WHAT YOU NEED TO DO
Copy out the lines below word for word, leaving out the pictures.

DATA EXTRACT
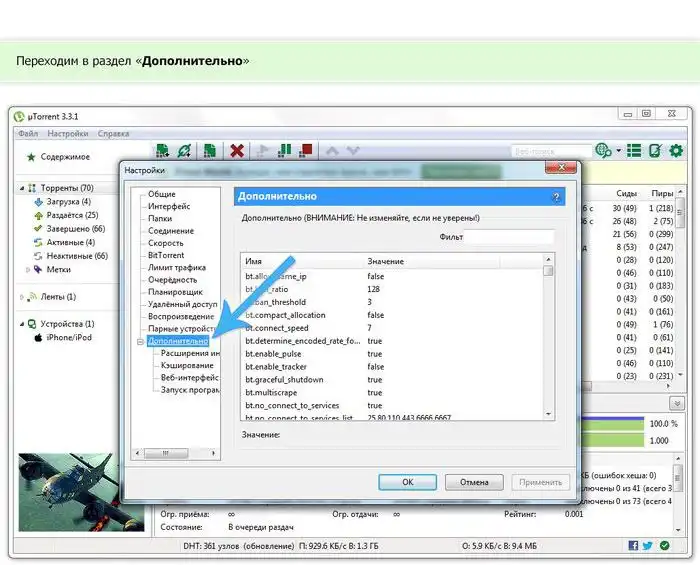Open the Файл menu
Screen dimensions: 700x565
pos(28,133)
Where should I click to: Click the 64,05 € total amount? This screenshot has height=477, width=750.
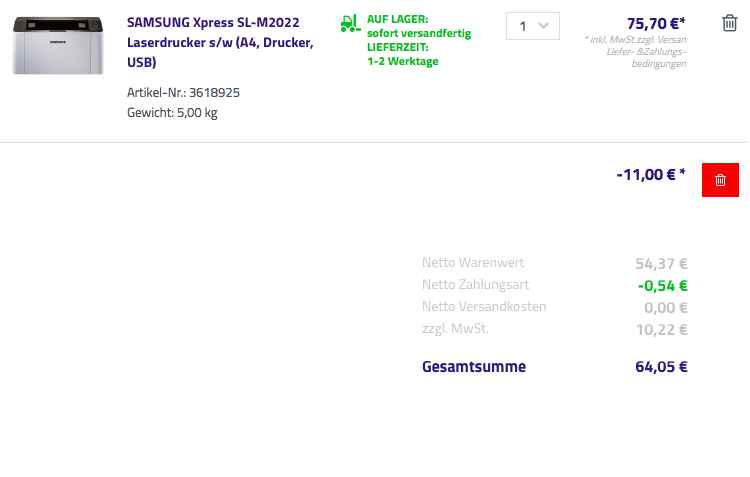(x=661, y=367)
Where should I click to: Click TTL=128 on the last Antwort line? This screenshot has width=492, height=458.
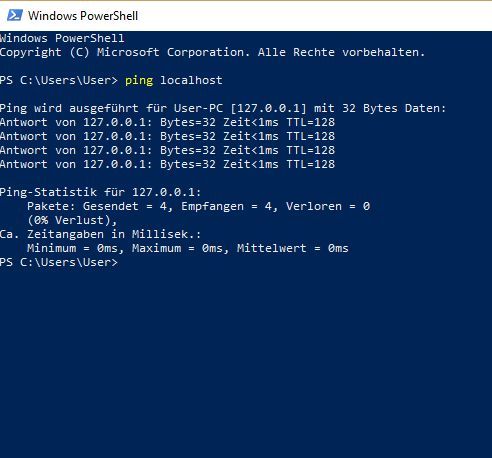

ANSWER BELOW
Open the Файл menu
Screen dimensions: 700x565
pos(28,133)
Where should I click to: Click the 64,05 € total amount? This screenshot has height=477, width=750.
(x=661, y=367)
Where should I click to: Click TTL=128 on the last Antwort line? This screenshot has width=492, height=458.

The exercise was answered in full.